Turning every so often, I watched as every detail of the city came into view. It also went up into flames from some sort of burned out hot candle or torch from last night. Still the fire that made a meal out of the city reflected in my eyes, as confusion and hot anger burned through my veins. It was over, I could no longer rein in my emotions and I needed help before the whole city went up in flames.
Watching an army of Horned Ones come in my direction, I called to Calder. “Calder, you need to get me out of here.” Hot tears soon joined my raging fear and confusion, and instead of cooling me off they made me hotter.
“I’m working on it!” I heard Calder yell feet down the street.
As another building caught fire and my feet stayed glued to the grimy stone, everything spiked. The detail, my emotions...everything that came with the monster raging inside of me.
“Calder!” I couldn’t think of anything else to say. Everyone had run from me, and I only had my mate left to save me. Calder was the only one at this point who could come near me.
“I’m right here, come on!” Calder yelled above the roaring fires.
I pealed my eyes away from the destruction I’m still in the process of making, and saw Calder on the back of a stallion. I reached up and he grabbed my forearm to heave me onto his ride.
When the horse felt the heat come in contact with his back, he reared up and took off. Calder immediately took hold of the reins and all he could do was hold on. I clamped my arms around his waist, and slowly felt his cool skin through the furious heat that blanketed my skin. When I did so Calder took in a hissing sigh, and I’m not sure if he was uncomfortable or if it felt pleasurable.
As the chestnut colored steed galloped out of Paxton, through the south entrance, I knew it was trying to run from the heat on its back. I could feel myself cooling off as I hid my face in Calder’s back with my eyes closed tight. I didn’t want to chance looking back at all the destruction I’d created within ten minutes of time.
Then something unusually familiar twisted my stomach. “Wait Calder.”
“What?” He responded, worry laced his voice as he half halted the horse to a rocking canter.
“Stop the horse. Stop him!” I finished, feeling panicked, and not wanting to miss anything as I looked beyond the trees.
Calder pulled up and back on the reins making the horse’s head rear up, and he slid to a stop. I hopped off immediately, and walked deeper through the trees. When the sensation in my stomach weakened I walked in another direction. Soon enough it came on strong again.
I heard Calder jump off the stallion he had found behind me. “Kenna,” he warned through his deep scratchy tone.
Ignoring his warning, I spoke almost like
I was coming out of a dream. “I can sense her. She’s close.”
There was a pause.
“Kenna, you can’t do this alone, and your sisters are probably already back at Kaia’s mountain.” Then I could feel his presence closer this time, but my mind was somewhere deep in the woods.
“Kenna, please,” Calder finished, grasping my hand in a way that made me pay attention to him rather than my sister.
I turned around and met Calder’s eyes. “She feels weak. Something’s wrong.

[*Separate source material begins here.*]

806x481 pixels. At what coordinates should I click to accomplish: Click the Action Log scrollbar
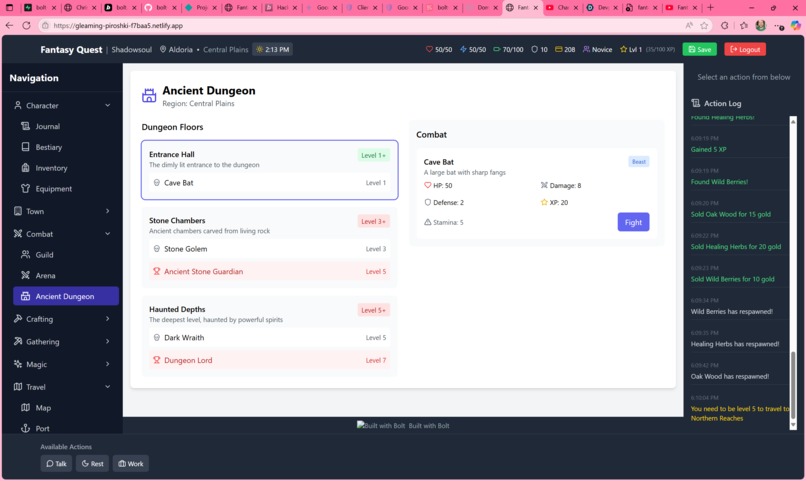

Camira needs our help, and you won’t let me go after her.” The last feeling that entered my heart was frustration. Frustration pointed at Calder for probably the first time. “But she needs us, Calder,” I pleaded.
“No, Camira needs you and your sisters. Not me.”
It was the truth and I hated the thought of walking away. But Calder was right, though I hated to admit it, and my two sisters were not here.
I turned to Calder then and gave him a nod. He pulled himself back on the horse, and then pulled me up behind him. Leaving I could feel a deep sadness fill my heart, and I felt like I had just let Camira down. It was one of those moments where you were so close but yet so far away.
“We’re coming for you,” I whispered, one of the last things I said before we cantered off. Calder of course thought I was speaking to him and asked, but I responded, “nothing,” and we rode back to Kaia’s mountain.